==== Text segment ====
- Genre: Drama
- Country of origin: Australia
- Original language: English
- No. of series: 1
- No. of episodes: 12

Production
- Executive producers: Bryan Brown; Kris Noble;
- Producers: Bryan Brown; Helen Watts;
- Production company: New Town Films

Original release
- Network: Nine Network
- Release: 2 December 1996 – 25 January 1998

= Twisted Tales (Australian TV series) =

Twisted Tales is an Australian television anthology and mystery drama which screened on the Nine Network from December 1996 to January 1998. Each episode was narrated by Bryan Brown, who also produced the follow-up series, Two Twisted, in 2006. Each episode of the series contains a twist ending.
====
To do:
1) Decide whether each statement agrees with the text on Twisted Tales: (a) Twisted Tales screened on the Nine Network. (b) The show ran for two series. (c) Helen Watts narrated each episode. Answer yes or no for each, quoting the words of the text that decide it.
2) Set down the part of the text on Twisted Tales starting at "Original release" and ending at "a twist ending.", with no changes.
==== Collected data ====
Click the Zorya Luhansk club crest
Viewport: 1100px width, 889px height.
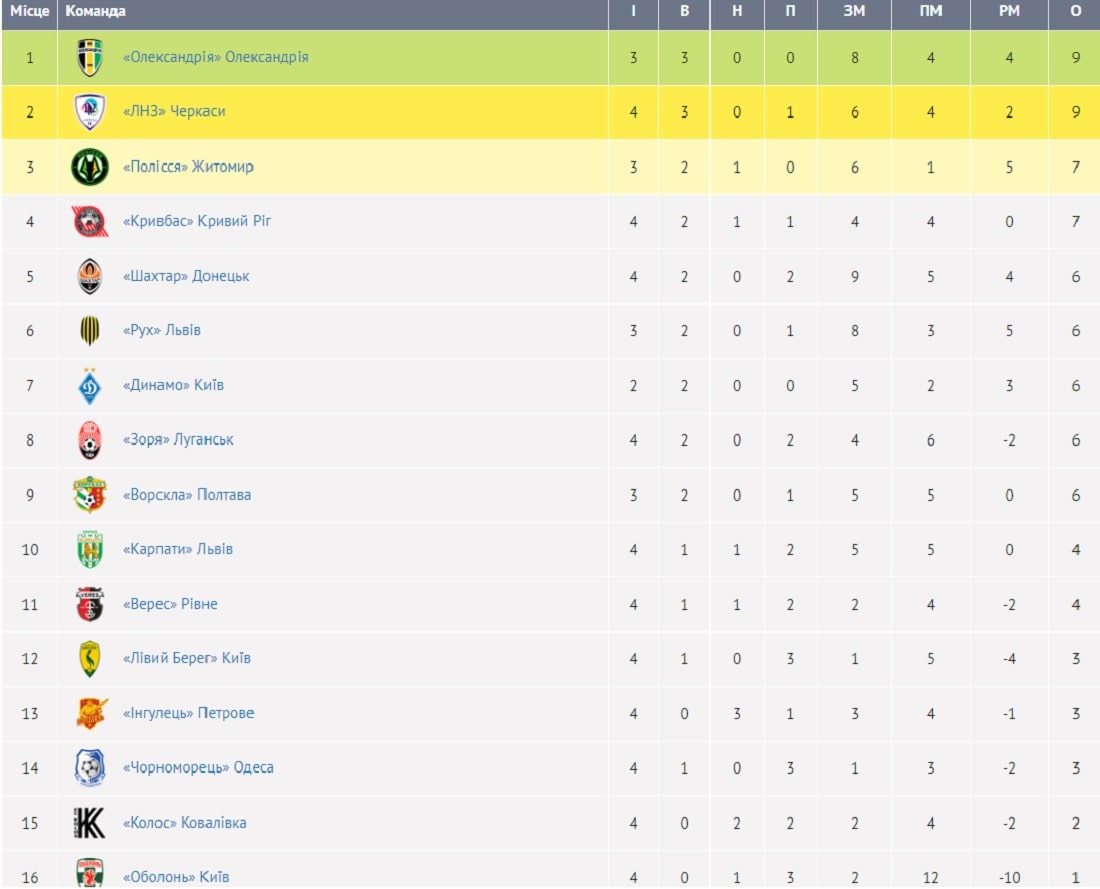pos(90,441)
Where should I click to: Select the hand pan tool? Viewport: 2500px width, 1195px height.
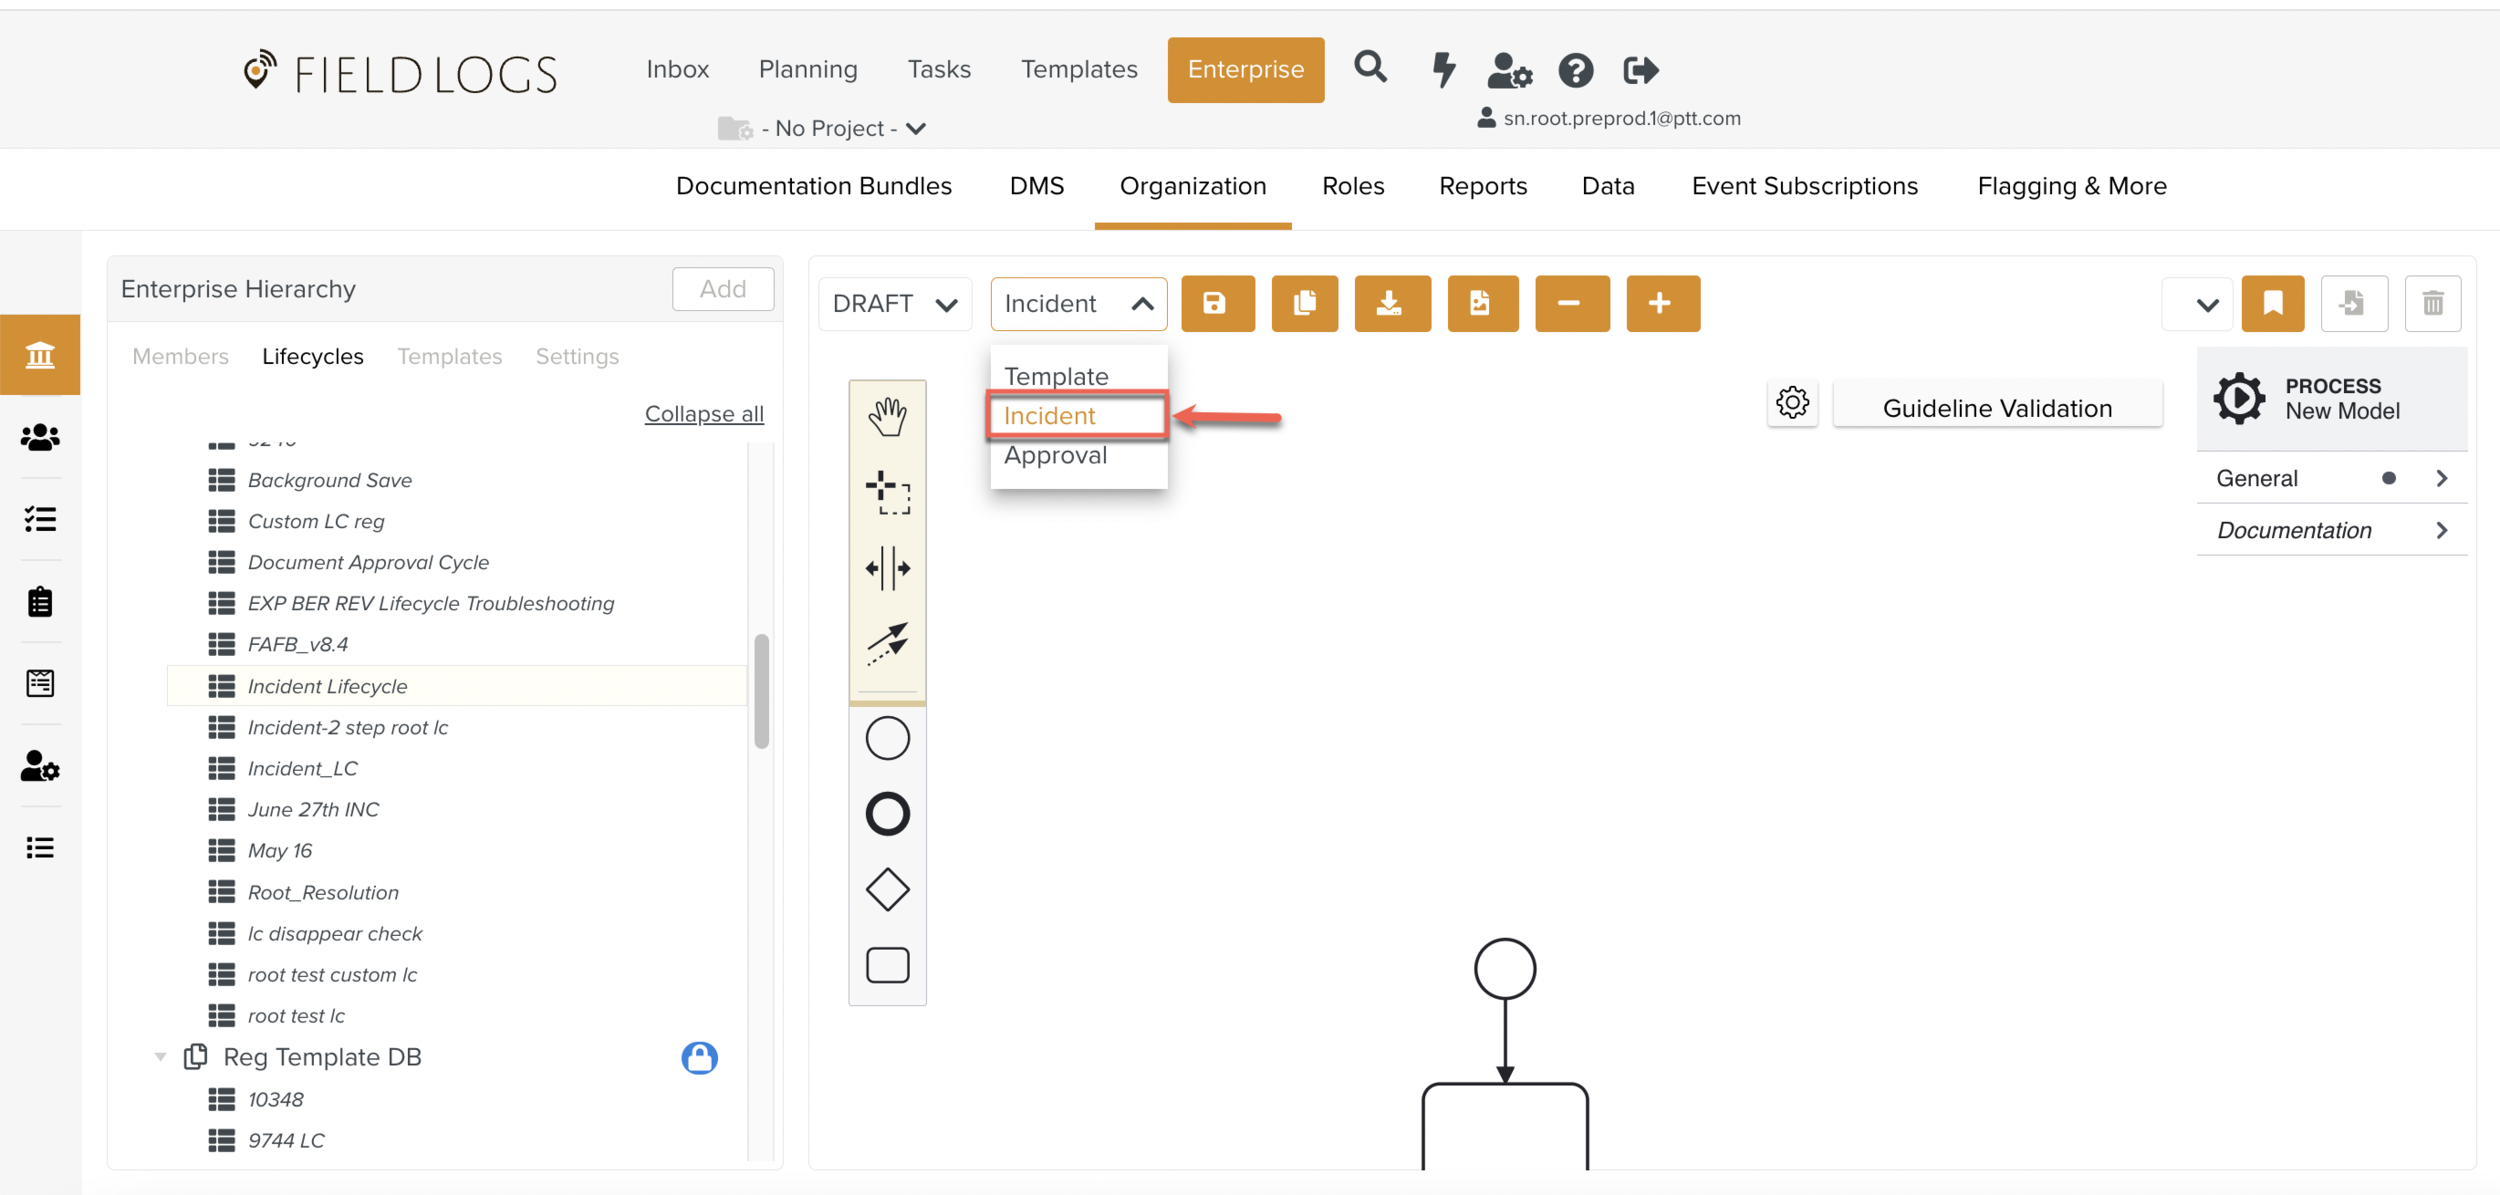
====
Responses for each task:
1)
(a) Yes: "screened on the Nine Network from December 1996 to January 1998"
(b) No: "No. of series: 1"
(c) No: "Each episode was narrated by Bryan Brown"

2)
Original release
- Network: Nine Network
- Release: 2 December 1996 – 25 January 1998

= Twisted Tales (Australian TV series) =

Twisted Tales is an Australian television anthology and mystery drama which screened on the Nine Network from December 1996 to January 1998. Each episode was narrated by Bryan Brown, who also produced the follow-up series, Two Twisted, in 2006. Each episode of the series contains a twist ending.